*** Block opens ***
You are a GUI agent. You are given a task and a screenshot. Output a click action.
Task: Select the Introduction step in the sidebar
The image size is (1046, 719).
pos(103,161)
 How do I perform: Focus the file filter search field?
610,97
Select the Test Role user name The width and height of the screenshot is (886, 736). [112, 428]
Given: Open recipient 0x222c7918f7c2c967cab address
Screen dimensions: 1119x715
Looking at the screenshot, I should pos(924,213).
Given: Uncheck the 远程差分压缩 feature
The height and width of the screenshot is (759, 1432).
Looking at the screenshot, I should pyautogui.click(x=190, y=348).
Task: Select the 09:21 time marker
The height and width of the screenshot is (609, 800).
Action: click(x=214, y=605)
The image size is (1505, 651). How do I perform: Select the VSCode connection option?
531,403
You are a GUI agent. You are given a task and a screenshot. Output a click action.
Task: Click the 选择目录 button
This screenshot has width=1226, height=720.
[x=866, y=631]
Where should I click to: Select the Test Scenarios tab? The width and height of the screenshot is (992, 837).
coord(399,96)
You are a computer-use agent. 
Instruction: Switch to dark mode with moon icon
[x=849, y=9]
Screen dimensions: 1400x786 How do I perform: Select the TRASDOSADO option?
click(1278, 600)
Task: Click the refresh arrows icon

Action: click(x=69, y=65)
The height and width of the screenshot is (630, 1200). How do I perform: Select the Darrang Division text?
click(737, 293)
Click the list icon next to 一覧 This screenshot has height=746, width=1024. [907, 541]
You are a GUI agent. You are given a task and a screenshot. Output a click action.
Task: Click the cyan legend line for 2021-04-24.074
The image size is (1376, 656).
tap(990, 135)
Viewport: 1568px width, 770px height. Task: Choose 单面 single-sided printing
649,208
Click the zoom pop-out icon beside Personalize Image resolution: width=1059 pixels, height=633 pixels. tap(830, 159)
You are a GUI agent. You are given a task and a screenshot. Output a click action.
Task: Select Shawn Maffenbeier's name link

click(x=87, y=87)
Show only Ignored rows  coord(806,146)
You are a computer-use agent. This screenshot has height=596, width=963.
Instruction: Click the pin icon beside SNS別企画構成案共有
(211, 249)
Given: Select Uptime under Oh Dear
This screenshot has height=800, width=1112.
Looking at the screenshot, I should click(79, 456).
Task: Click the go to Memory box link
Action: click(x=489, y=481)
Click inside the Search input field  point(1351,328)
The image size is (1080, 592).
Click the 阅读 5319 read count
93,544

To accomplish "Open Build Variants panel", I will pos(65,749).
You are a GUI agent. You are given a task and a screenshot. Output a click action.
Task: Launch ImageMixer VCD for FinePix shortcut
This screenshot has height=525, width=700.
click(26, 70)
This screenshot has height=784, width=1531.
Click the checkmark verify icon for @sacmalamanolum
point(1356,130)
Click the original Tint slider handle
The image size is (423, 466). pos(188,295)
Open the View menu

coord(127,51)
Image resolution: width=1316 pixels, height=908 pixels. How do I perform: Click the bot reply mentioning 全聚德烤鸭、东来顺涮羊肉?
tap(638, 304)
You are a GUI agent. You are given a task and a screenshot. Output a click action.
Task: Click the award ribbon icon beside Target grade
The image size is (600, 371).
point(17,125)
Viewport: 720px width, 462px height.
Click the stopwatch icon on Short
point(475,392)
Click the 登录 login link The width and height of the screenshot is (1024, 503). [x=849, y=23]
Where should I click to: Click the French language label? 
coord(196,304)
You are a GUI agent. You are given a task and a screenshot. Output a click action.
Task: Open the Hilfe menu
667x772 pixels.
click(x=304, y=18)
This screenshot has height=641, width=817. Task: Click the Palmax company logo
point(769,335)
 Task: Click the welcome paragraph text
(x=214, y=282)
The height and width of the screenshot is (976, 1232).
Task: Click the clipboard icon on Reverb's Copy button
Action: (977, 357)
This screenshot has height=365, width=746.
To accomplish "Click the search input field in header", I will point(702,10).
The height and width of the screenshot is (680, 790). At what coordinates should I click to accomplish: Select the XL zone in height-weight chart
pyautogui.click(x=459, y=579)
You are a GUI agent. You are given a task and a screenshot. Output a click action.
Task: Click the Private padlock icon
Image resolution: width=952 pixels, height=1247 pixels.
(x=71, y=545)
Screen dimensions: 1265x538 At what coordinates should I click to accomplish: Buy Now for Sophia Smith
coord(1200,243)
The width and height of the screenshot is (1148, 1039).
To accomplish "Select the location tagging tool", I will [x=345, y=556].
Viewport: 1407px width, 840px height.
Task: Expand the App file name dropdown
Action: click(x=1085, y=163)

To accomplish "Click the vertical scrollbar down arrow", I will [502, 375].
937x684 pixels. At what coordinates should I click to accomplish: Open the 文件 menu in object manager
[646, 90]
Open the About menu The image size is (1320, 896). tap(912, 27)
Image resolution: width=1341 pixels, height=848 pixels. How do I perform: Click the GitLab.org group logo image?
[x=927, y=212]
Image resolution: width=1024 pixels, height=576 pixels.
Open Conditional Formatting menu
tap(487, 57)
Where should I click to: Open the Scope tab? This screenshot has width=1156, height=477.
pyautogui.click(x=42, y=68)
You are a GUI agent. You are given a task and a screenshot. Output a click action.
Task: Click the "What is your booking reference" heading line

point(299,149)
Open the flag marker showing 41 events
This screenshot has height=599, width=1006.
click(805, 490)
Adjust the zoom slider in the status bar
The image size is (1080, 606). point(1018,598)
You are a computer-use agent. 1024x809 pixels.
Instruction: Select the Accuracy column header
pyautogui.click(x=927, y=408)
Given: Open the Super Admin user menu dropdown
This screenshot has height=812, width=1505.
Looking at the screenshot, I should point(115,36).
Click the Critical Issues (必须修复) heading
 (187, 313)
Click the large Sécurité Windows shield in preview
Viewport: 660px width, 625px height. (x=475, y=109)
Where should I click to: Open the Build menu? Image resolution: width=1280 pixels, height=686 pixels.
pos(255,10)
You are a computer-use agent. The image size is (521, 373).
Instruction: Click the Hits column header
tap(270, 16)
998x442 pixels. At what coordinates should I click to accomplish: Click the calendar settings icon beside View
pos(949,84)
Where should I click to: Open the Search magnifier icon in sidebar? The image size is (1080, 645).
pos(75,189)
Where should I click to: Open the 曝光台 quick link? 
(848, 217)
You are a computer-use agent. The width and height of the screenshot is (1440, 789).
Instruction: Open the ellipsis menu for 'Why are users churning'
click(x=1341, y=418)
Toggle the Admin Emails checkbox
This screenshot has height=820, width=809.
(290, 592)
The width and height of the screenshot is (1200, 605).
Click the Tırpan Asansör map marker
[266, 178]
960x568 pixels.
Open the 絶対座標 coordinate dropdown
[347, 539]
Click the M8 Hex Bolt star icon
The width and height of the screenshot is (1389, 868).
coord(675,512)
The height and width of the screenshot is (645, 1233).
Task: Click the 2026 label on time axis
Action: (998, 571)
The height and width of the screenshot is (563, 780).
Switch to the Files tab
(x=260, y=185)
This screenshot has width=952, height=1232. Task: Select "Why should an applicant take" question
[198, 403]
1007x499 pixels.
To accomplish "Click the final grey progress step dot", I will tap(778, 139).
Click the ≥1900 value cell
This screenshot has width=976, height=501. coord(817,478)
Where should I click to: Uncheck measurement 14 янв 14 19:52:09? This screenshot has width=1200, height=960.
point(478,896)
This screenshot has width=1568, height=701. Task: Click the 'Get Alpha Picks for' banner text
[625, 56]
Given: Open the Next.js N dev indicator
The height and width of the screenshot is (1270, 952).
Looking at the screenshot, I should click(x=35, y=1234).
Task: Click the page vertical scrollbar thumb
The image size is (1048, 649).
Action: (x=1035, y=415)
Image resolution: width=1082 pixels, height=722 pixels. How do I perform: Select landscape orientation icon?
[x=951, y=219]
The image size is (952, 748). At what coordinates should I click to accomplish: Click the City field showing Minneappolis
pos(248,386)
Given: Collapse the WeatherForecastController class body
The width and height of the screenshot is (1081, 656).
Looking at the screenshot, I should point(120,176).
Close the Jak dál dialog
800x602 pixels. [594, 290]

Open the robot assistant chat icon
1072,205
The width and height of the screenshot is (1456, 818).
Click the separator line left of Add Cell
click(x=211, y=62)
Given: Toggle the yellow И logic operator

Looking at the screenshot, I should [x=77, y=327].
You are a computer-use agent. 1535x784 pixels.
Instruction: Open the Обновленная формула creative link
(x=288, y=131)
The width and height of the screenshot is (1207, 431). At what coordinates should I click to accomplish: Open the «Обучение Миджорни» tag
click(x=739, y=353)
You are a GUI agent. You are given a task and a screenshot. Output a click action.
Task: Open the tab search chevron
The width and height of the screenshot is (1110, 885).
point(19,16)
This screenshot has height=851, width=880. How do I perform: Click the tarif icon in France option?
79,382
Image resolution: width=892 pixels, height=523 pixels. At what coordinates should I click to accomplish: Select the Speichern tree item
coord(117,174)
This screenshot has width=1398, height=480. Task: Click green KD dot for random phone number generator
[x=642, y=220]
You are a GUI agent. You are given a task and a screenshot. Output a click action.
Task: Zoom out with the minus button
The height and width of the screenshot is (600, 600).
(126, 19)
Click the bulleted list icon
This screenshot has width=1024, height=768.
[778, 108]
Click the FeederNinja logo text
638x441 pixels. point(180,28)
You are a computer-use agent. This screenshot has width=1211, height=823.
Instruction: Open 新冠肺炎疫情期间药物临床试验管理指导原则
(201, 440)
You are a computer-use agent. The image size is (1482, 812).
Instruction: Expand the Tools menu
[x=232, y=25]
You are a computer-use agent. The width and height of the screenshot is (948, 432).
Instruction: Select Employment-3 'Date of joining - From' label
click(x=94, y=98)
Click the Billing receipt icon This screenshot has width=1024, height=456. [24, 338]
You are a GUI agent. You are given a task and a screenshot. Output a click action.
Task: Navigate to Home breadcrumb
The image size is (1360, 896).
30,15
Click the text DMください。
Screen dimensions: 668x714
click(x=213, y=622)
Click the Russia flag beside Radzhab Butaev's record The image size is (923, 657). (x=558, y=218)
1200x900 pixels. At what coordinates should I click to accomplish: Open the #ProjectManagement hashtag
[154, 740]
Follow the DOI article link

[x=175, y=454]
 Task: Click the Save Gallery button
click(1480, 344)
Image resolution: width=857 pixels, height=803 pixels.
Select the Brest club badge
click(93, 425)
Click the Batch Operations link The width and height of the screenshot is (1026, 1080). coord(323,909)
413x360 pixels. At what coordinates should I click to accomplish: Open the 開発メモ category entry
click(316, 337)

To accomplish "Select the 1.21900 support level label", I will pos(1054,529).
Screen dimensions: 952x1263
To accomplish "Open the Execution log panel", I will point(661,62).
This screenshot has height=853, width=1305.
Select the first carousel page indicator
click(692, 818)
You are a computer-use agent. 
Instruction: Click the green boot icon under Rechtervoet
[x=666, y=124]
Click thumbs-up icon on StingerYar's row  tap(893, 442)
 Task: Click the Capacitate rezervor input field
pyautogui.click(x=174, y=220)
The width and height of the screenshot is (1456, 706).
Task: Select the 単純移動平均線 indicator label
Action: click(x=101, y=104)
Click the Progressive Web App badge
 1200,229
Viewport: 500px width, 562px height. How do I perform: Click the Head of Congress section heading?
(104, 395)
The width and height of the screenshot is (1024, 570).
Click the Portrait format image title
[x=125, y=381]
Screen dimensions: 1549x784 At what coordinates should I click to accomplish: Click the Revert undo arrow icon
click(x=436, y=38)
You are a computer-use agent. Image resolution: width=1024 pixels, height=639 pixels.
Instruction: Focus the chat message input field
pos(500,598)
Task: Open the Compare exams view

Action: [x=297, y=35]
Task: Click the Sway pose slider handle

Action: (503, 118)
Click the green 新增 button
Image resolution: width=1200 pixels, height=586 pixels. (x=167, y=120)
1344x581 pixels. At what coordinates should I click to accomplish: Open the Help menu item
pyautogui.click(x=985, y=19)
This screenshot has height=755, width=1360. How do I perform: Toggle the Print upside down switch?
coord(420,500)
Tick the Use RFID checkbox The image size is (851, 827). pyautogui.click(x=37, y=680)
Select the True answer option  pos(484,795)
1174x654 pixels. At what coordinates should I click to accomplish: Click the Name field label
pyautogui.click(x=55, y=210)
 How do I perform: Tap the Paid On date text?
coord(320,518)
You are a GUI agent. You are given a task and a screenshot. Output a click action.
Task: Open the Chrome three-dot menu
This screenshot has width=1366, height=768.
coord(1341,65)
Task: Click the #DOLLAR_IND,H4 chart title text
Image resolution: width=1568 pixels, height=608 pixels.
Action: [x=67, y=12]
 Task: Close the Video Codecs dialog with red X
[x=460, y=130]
*** Block closes ***
WHAT THE TASK REQUIRES |
Filter the records above, keeping each line that contains the word "step".

PROBLEM SOLUTION |
Task: Select the Introduction step in the sidebar
To accomplish "Click the final grey progress step dot", I will tap(778, 139).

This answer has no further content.